[Stored data entries]
= Beginning of Section =

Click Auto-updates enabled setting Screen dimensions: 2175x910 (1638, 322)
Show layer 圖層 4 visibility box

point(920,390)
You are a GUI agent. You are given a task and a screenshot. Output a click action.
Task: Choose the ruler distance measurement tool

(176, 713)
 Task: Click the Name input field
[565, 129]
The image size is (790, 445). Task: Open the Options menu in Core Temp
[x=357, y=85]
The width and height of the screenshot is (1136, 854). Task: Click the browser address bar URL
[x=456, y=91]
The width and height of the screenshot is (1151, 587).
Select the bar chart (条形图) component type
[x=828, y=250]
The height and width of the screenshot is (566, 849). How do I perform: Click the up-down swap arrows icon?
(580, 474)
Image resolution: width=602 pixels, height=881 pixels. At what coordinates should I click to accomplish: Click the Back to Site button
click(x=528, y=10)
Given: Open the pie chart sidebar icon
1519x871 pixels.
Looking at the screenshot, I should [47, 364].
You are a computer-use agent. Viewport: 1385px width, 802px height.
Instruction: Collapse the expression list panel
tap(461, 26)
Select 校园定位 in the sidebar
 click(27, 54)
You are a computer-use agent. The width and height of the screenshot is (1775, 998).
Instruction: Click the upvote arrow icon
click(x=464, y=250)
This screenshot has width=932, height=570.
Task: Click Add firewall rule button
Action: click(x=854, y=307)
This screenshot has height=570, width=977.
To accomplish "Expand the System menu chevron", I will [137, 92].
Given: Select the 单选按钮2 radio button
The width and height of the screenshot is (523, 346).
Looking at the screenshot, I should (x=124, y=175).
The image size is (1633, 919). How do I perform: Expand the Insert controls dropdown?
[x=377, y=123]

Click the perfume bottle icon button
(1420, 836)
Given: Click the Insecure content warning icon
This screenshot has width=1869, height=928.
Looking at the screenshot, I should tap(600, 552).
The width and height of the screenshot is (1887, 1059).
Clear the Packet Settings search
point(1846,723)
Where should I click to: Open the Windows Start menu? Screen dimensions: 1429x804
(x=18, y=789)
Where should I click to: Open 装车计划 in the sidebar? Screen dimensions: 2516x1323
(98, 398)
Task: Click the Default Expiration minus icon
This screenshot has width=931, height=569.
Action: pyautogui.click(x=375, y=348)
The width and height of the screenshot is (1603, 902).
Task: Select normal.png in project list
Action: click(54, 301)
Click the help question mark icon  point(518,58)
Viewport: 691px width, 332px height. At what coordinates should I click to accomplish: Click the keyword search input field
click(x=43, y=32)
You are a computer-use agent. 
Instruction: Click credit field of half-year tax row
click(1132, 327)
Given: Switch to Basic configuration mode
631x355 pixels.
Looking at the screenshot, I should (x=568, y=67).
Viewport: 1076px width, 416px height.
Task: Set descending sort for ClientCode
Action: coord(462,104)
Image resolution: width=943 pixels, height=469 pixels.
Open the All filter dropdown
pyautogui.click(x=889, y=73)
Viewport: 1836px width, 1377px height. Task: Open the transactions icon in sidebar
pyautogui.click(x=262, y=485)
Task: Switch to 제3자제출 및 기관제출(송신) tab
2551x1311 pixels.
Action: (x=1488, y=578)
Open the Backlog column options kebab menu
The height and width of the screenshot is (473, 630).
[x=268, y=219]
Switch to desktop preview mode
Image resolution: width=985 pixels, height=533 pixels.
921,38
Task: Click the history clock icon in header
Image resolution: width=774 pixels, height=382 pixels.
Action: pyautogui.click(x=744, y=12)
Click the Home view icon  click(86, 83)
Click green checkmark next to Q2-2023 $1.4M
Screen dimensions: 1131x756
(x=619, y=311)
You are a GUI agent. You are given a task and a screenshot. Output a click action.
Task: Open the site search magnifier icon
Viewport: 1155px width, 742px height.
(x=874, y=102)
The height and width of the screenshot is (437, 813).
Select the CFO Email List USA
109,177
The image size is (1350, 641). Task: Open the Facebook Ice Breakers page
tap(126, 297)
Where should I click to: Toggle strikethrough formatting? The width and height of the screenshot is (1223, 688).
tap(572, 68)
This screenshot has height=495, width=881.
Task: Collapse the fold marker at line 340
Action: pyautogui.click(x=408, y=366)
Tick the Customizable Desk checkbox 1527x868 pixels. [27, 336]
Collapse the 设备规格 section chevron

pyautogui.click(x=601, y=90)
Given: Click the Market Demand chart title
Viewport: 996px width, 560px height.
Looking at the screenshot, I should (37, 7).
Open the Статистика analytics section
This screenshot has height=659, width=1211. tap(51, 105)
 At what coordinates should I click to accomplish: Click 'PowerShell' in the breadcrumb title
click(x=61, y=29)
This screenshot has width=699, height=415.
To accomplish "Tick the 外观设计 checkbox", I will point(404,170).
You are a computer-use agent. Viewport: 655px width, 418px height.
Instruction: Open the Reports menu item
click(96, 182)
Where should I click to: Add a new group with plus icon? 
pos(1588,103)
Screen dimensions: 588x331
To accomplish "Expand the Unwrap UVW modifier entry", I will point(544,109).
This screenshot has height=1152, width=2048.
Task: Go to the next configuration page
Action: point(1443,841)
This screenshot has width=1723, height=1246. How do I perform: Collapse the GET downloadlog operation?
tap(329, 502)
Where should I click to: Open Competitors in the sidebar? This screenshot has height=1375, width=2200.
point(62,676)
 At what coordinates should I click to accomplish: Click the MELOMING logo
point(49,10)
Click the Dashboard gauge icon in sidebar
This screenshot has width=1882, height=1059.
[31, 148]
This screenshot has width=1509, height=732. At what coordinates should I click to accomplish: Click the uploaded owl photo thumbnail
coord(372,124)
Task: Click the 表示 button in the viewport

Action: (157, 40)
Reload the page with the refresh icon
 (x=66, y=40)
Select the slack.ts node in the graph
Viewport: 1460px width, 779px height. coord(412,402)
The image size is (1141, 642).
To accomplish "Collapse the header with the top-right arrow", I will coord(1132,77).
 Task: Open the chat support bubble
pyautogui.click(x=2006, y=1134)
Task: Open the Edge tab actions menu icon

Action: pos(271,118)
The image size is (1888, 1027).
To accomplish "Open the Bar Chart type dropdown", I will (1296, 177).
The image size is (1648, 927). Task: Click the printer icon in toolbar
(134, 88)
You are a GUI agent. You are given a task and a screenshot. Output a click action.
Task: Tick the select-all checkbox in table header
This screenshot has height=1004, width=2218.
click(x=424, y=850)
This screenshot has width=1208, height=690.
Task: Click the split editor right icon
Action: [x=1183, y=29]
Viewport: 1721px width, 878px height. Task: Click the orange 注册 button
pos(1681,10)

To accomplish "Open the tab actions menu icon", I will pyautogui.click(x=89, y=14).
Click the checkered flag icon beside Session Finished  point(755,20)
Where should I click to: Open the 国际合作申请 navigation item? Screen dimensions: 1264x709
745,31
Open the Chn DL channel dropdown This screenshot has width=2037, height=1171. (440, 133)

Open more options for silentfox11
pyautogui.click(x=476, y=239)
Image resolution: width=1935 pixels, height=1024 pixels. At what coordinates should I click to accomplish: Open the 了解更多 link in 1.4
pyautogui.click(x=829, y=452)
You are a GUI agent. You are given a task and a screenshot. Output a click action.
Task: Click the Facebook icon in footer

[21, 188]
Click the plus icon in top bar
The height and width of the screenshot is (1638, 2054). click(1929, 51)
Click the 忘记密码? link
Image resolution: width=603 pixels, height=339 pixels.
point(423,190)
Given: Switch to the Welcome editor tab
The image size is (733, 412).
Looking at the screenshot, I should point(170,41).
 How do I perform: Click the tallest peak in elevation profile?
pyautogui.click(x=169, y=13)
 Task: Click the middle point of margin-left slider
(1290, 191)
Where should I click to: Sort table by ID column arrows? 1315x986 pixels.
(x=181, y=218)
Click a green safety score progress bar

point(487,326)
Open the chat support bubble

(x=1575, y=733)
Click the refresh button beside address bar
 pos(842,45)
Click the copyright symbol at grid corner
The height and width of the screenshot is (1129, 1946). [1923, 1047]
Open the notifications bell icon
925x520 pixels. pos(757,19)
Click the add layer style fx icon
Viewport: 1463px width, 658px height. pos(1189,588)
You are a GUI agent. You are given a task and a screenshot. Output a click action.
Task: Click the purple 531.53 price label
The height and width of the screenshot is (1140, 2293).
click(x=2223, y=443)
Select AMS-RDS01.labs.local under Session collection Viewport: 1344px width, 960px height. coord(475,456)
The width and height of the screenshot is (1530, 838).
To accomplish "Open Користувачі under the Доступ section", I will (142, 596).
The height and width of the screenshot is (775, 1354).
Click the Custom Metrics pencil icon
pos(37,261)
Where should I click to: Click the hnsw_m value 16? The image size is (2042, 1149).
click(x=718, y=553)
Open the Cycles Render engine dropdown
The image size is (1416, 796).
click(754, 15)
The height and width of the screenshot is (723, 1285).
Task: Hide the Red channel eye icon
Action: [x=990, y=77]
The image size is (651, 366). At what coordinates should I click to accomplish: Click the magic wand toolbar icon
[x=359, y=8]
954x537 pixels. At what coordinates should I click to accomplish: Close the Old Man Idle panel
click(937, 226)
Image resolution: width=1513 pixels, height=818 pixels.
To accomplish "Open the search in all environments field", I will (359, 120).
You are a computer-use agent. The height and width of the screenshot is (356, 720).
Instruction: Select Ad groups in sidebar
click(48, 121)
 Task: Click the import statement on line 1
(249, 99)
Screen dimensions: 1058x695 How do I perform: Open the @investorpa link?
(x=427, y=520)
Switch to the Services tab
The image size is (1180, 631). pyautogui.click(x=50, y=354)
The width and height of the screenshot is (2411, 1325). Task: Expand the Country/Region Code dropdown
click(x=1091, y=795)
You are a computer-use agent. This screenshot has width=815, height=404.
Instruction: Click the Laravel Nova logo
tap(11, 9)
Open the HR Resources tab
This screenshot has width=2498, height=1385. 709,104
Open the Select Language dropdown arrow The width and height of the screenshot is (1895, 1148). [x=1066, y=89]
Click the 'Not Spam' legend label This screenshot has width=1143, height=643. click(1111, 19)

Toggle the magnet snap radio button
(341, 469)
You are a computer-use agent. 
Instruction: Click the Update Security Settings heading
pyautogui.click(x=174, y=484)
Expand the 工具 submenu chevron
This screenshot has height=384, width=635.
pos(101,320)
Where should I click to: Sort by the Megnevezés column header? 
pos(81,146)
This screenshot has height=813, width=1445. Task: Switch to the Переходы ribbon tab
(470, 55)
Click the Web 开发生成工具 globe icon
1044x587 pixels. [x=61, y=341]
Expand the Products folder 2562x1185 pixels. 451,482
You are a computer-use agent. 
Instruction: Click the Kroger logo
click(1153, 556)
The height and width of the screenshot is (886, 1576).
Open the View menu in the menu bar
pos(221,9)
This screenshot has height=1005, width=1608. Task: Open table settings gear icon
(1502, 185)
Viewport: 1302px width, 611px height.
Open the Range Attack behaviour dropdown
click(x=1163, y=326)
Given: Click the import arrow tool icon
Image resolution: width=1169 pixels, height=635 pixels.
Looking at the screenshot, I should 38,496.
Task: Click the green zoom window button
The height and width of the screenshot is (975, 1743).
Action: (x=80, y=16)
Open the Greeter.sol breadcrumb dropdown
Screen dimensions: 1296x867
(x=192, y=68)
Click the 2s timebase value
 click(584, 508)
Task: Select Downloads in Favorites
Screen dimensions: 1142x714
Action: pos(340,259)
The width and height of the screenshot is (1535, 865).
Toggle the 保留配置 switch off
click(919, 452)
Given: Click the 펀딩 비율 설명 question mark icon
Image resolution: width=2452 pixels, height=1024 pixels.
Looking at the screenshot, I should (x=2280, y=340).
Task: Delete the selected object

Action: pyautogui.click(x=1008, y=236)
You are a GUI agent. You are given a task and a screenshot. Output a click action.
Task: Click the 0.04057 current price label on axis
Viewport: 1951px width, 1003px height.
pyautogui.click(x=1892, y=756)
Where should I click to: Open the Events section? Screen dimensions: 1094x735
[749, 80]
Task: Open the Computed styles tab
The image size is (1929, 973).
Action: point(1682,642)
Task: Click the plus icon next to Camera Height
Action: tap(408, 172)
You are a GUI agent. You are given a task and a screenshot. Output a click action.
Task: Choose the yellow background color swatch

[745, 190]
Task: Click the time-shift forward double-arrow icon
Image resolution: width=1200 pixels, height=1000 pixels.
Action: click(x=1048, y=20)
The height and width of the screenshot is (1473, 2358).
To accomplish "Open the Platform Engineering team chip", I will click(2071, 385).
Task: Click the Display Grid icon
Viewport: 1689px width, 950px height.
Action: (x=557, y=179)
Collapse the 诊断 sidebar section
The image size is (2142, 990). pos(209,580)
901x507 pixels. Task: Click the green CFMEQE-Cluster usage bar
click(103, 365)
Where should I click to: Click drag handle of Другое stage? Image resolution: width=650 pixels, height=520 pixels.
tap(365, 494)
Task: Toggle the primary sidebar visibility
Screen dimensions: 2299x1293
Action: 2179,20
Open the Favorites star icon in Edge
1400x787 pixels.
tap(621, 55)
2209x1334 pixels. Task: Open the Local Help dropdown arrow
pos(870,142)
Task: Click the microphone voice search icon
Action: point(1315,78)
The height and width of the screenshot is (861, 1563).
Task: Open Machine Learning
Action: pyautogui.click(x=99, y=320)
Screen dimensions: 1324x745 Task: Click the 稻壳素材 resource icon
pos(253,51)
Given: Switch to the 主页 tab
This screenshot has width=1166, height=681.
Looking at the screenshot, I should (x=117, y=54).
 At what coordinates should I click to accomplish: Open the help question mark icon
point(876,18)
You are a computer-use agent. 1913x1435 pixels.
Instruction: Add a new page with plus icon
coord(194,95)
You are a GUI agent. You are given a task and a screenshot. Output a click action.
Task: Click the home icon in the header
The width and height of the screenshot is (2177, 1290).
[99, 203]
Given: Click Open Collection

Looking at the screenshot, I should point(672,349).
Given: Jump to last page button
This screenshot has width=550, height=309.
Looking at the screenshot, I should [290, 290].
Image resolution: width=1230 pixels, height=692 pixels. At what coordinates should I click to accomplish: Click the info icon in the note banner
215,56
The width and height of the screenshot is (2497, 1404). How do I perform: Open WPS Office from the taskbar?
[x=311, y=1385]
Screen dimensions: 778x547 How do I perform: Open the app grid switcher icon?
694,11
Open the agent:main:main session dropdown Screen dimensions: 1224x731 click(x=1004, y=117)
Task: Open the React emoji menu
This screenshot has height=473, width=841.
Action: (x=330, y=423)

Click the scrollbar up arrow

= End of Section =

# Your instructions
Please filter the entries above down to the lines holding "price" and copy them.

# Task result
Task: Click the purple 531.53 price label
Task: Click the 0.04057 current price label on axis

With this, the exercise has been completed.